I delegati dei Giovani liberali radicali svizzeri (GLRS) hanno approvato, nella loro seduta del 20 agosto, la presa di posizione in merito alla politica di previdenza. Il dettagliato e approfondito documento in questione indica una soluzione liberale alla compromessa situazione finanziaria, in cui attualmente versa il nostro sistema pensionistico. Inoltre si è discusso della terza riforma dell’imposizione delle imprese (RIE III), che preserverà l’attrattività del nostro Paese per le aziende attive nei diversi settori economici. Per questo motivo, i GLRS hanno risolto di sostenere la modifica legislativa.

 

Verso il futuro con la presa di posizione sulla politica di previdenza

Il nostro sistema pensionistico è messo a dura prova dal cambiamento demografico. Nonostante l’aspettativa di vita continui a crescere, i politici non sono stati in grado di adottare le riforme necessarie. Di conseguenza, l’AVS ha, lo scorso anno, registrato una perdita di oltre 500 milioni di franchi e si prevede che per il 2035 il disavanzo annuale raggiungerà i 12 miliardi di franchi. Il documento di presa di posizione, licenziato dal Consiglio dei delegati del 20 agosto (si veda l’allegato), contiene le ricette per garantire a lungo termine il sistema di previdenza vecchiaia. Tra queste troviamo l’introduzione di un freno automatico all’indebitamento e dell’età di pensionamento flessibile, la scelta libera della cassa pensione così come la stessa età di riferimento per donne e uomini. Inoltre viene proposto di depoliticizzare i parametri tecnici del secondo pilastro, ossia la competenza di fissare i tassi di interesse e di conversione dovrebbe passare dalla politica alle casse pensione stesse. I GLRS sono convinti che la realizzazione di queste misure sia la miglior terapia per curare l’insostenibile situazione finanziaria attuale, al fine di poter assicurare la pensione anche alle generazioni future.

 

Mantenere il successo con la RIE III

La RIE III cancellerà, in seguito a richieste internazionali, i privilegi finanziari di cui attualmente godono alcune società.
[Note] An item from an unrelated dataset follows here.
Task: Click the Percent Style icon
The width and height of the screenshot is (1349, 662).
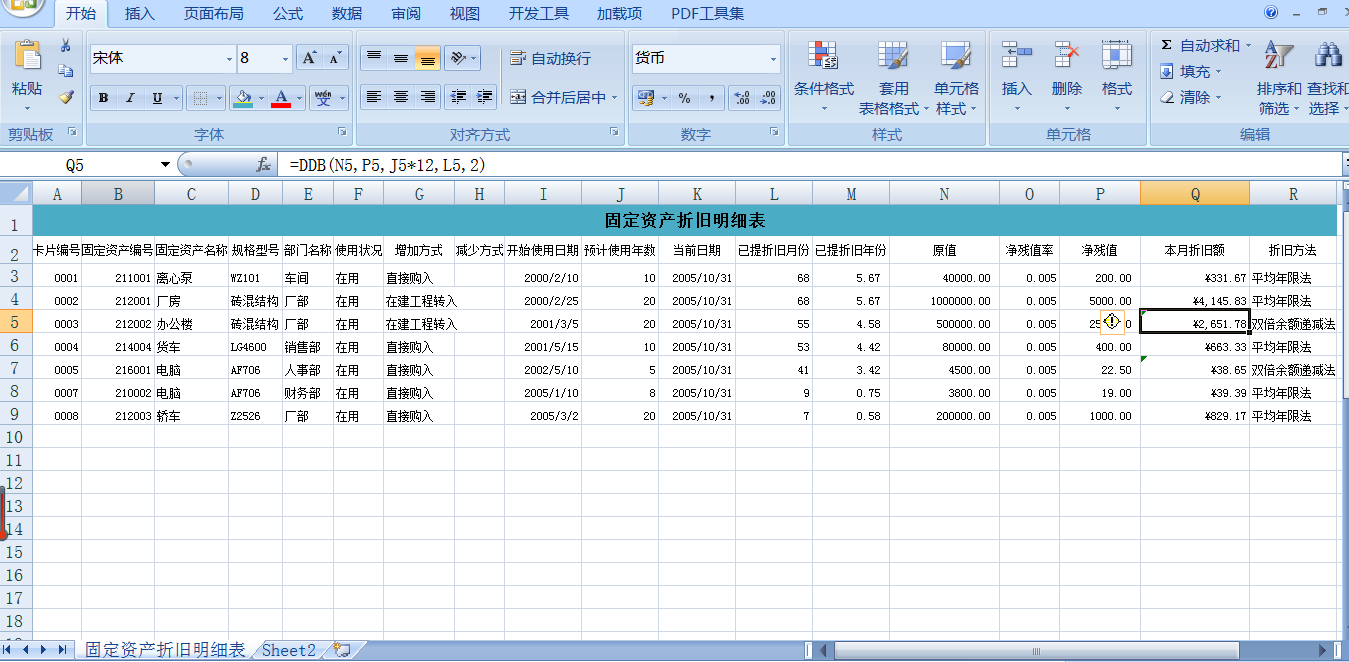Action: pos(685,98)
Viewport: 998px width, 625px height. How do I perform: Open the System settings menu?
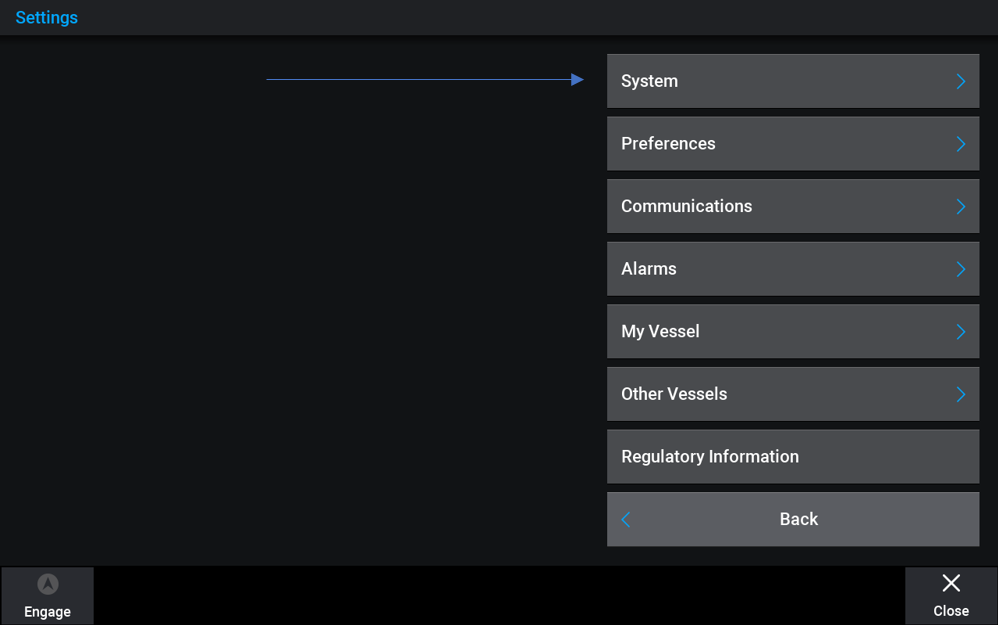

Non adattarsi agli standard mondiali costringerebbe le imprese a eliminare diversi posti di lavoro. Allo stesso tempo, però, la Svizzera deve rimanere un paese attrattivo per le ditte. La RIE III riesce proprio a conciliare queste due necessità, introducendo un sistema di imposizione che permetterà alle imprese di restare competitive a livello internazionale. Questa riforma rappresenta il passo necessario affinché la Svizzera mantenga il suo successo anche in futuro. Occorre inoltre combattere il pericoloso referendum del PS, in modo che la nuova legge entri in vigore al più presto possibile. Non da ultimo, la riforma difende il nostro Paese come luogo di formazione, il quale potrebbe altrimenti perdere attrattività a livello internazionale.